Selon Freud, la jalousie projetée provient, en grande partie, du refoulement des désirs d’infidélité envers son partenaire sexuel. On sait par exemple, nous dit-il : « que la fidélité, surtout celle qui est exigée dans le mariage, ne peut être maintenue que contre des tentations constantes »[6]. Ces dernières ne sont pas toujours reconnues. De la sorte, le sujet, en refoulant cette partie intolérable, projette parfois sur son partenaire ses propres désirs d’infidélité. Ce faisant, il détourne son attention de son propre inconscient, la déplace sur celui de l’Autre.

Pendant tout le temps où le sujet le soupçonne et l’accuse de toutes les exactions, il se « blanchit » en quelque sorte de ses propres tentations d’infidélité. Et se dispense autant d’auto-reproches potentiels concernant la sienne propre. On retrouve ce qui est toujours présupposé dans la définition psychanalytique de la projection : un rejet sur l’autre de la part de soi qui est refusée, refoulée, déniée.

La projection dans la phobie  

En quoi consiste la projection dans la phobie ? Selon Freud, la projection est assujettie au refoulement. Il décrit ainsi l’ensemble de la construction phobique comme une véritable projection d’un danger pulsionnel interne que le sujet déplace vers l’extérieur, par exemple, sous la forme de la peur d’un animal. Au départ, une phobie débute par une angoisse dont le motif et l’origine sont inconnus du sujet.
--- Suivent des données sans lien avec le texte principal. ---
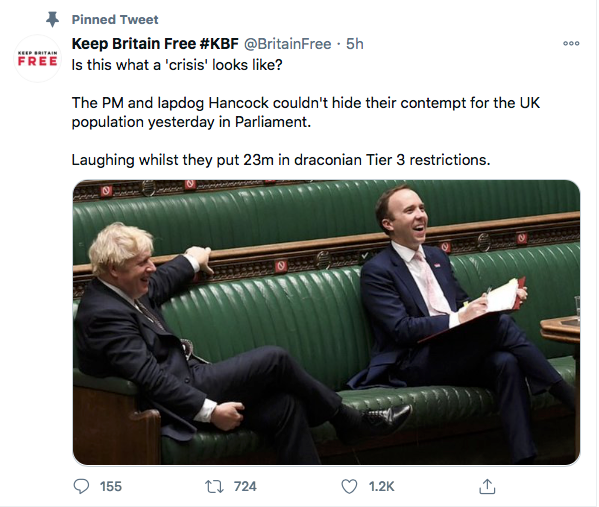Screen dimensions: 599x507
Task: Open the share menu via upload arrow icon
Action: click(487, 486)
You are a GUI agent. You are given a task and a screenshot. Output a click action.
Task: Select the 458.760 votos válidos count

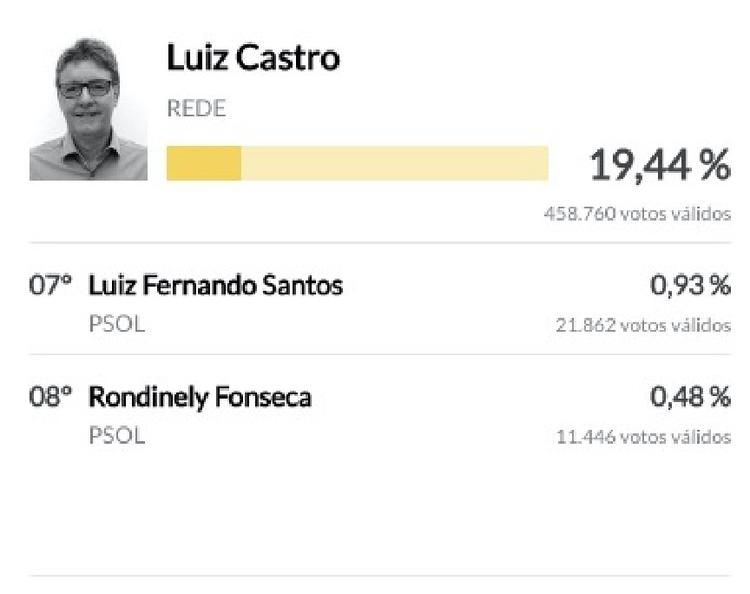coord(637,214)
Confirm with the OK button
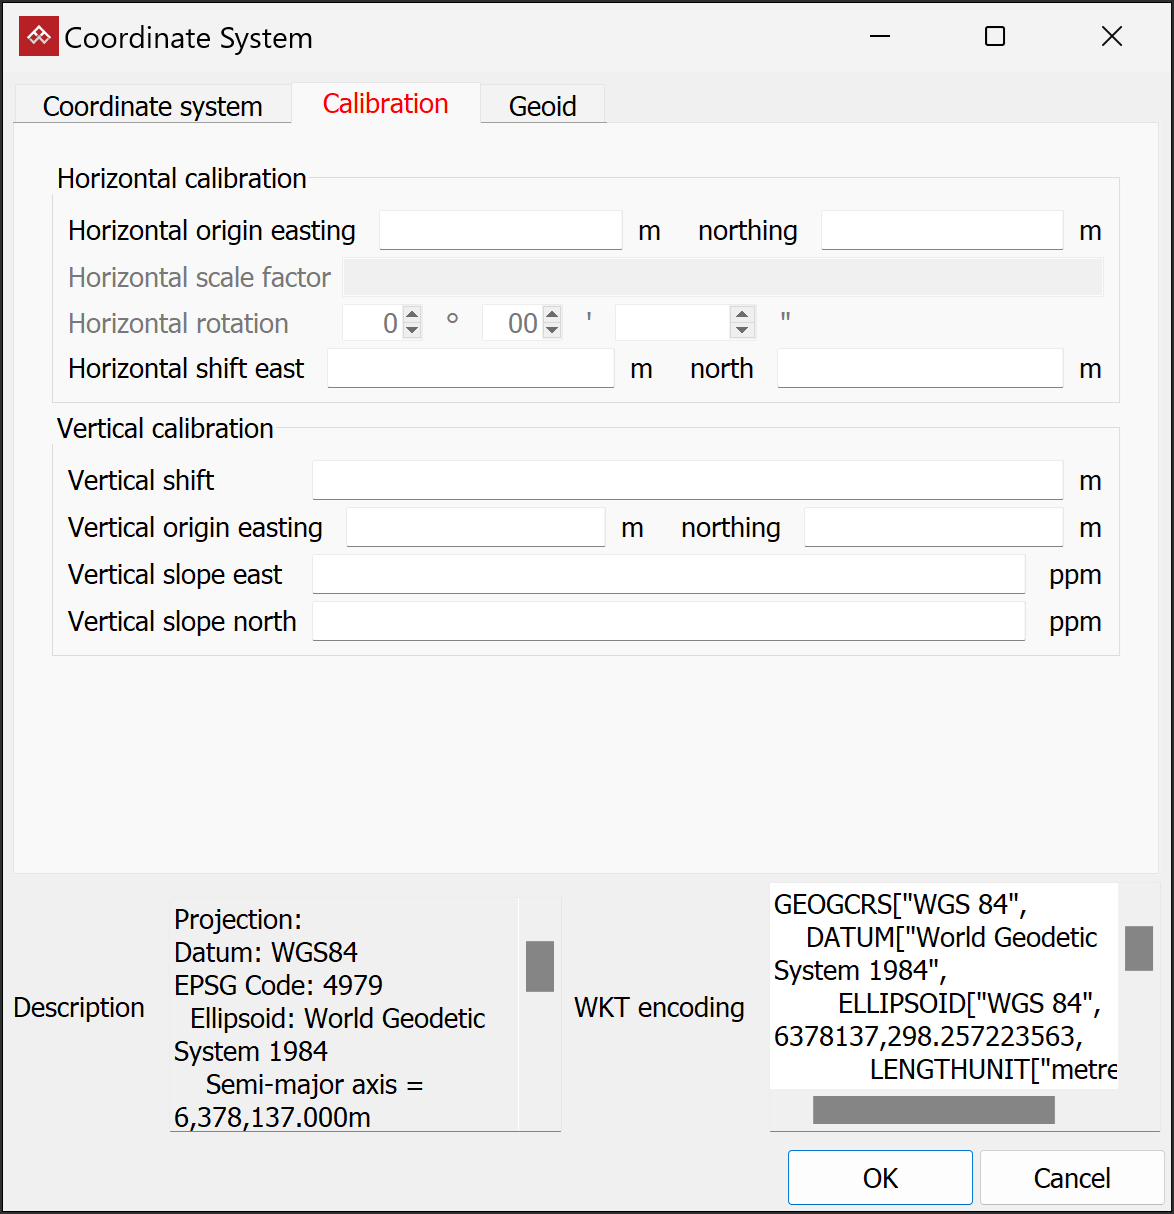The height and width of the screenshot is (1214, 1174). [880, 1178]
A ce propos, Freud souligne : « Le moi se comporte comme si le danger d’un développement d’angoisse ne venait pas d’une motion pulsionnelle, mais d’une perception et il est donc fondé à réagir contre ce danger extérieur par les tentatives de fuite que sont les évitements phobiques »[7]. D’où l’idée pour le sujet phobique, de déjouer toutes les situations où il sera confronté à l’objet redouté qui a provoqué sa première attaque de panique.
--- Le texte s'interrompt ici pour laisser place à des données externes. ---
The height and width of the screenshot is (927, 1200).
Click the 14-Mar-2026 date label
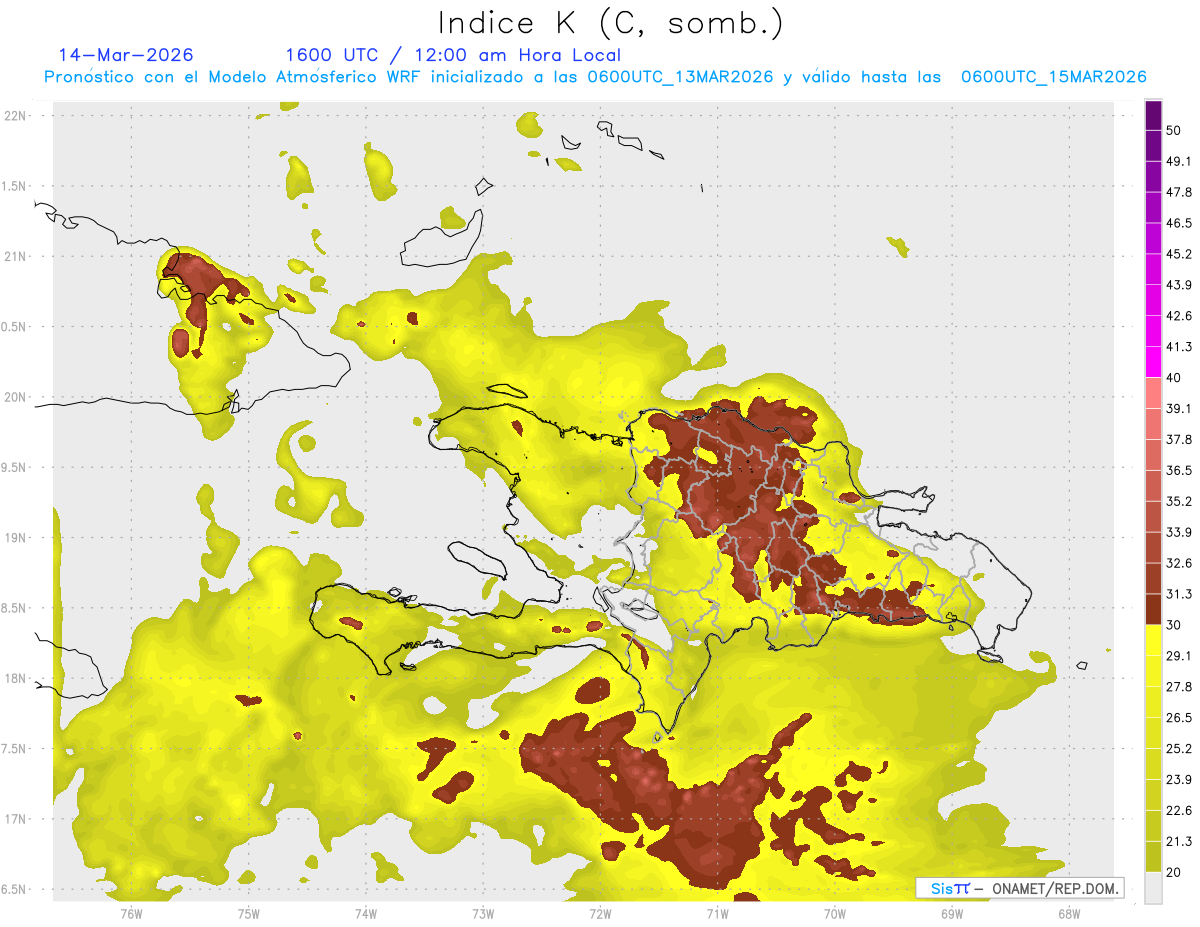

Le sujet va devenir en quelque sorte un fin stratège en découpant par exemple son itinéraire quotidien en « zones interdites », afin d’être certain de ne pas rencontrer son objet phobogène et ainsi d’éviter que l’angoisse ne se répète.

Au final, Freud considère la projection comme normale puisque : « taper sur le clou d’à côté, viser à côté de la cible, c’est normal ! »[8]. Ainsi, le propre du sujet « normal » ne consiste- t-il pas à trouver une causalité externe à son angoisse, afin de scénariser un conflit interne qu’il n’arrive pas à résoudre.

[1] Dictionnaire Larousse

[2] Mélanie Klein, Joan Rivière, L’amour et la haine, Ed Payot, Paris, 2001, p. 27.
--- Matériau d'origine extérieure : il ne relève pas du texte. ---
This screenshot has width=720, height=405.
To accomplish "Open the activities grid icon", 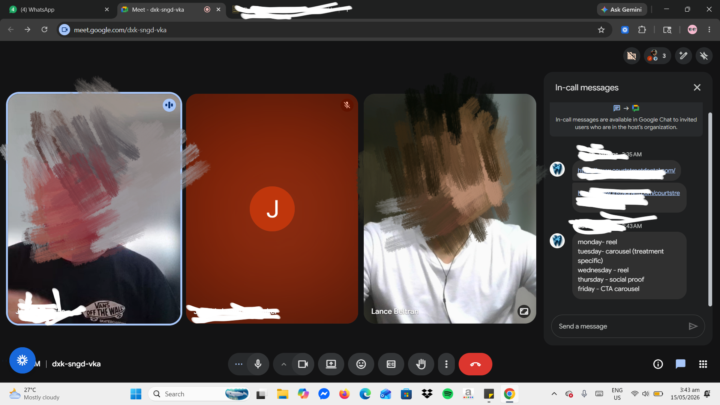I will pos(703,364).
[3] Jacques Lacan, Séminaire XVI, D’un autre à l’autre, Ed Seuil, Paris, 2006, p. 282.

[4] ibid

[5] ibid

[6] S. Freud, Sur quelques mécanismes névrotiques dans la jalousie, la paranoïa et l’homosexualité in Névrose, psychose et perversion, PUF, 1999, p. 272.

[7] S. Freud, L’inconscient in Métapsychologie, Ed Folio essais, Paris, 1968, p. 93.

[8] Charles Melman, Travaux pratiques de clinique psychanalytique, Ed Eres, Paris, 2013, p. 266.